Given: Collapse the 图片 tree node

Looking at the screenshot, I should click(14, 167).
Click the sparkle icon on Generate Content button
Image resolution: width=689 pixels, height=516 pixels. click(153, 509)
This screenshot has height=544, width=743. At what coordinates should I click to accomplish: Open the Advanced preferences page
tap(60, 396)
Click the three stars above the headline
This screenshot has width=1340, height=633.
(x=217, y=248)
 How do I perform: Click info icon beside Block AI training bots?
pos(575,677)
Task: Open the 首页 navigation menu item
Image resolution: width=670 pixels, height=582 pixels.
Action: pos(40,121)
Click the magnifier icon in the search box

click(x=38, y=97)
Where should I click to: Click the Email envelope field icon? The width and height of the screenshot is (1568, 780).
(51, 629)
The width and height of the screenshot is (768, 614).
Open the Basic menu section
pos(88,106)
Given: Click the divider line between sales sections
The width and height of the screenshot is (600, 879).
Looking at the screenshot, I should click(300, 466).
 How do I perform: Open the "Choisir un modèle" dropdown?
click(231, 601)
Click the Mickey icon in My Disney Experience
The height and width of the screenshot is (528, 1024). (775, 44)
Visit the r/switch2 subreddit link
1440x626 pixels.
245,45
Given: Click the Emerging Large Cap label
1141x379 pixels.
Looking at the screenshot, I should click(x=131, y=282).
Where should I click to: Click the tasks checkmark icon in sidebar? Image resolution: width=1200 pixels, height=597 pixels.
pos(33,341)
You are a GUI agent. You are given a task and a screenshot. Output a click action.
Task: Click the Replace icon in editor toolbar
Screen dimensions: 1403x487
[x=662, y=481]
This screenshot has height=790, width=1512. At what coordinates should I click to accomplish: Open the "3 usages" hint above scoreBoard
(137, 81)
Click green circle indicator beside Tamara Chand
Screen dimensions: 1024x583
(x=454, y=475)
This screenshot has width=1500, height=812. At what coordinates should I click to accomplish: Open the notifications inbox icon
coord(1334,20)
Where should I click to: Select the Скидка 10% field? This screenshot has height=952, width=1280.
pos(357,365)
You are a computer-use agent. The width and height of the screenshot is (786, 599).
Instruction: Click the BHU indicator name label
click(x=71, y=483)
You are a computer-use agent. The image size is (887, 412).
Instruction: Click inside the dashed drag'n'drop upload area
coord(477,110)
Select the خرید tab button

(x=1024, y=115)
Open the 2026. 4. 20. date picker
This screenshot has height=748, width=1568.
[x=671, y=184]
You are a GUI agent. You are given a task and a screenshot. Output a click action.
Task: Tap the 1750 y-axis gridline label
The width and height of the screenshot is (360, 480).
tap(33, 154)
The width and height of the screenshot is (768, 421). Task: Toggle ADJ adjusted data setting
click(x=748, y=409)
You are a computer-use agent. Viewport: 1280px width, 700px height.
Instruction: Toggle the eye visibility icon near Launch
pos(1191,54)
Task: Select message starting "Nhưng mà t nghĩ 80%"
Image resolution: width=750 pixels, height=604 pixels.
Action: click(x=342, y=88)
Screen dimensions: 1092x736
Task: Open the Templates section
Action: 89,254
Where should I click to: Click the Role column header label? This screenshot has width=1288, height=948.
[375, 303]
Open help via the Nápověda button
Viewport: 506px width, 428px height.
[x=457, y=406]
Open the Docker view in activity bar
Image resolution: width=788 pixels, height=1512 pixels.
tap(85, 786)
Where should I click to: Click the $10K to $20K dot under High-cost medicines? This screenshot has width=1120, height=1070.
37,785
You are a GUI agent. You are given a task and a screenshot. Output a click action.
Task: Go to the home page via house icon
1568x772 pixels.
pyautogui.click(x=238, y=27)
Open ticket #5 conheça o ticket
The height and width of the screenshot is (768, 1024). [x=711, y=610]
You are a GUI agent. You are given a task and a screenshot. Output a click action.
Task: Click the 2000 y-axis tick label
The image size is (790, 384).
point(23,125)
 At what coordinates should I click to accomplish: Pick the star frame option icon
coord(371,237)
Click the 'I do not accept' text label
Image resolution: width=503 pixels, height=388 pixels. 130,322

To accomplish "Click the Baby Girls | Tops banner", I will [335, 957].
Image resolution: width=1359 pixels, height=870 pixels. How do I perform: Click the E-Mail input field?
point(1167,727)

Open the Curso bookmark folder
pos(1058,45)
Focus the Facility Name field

= = =

[ACTIVITY]:
All lines from the one that has "Open the Curso bookmark folder" through the end of the material above should be returned exactly; omit the rest.

[RESULT FOR THIS EXERCISE]:
Open the Curso bookmark folder
pos(1058,45)
Focus the Facility Name field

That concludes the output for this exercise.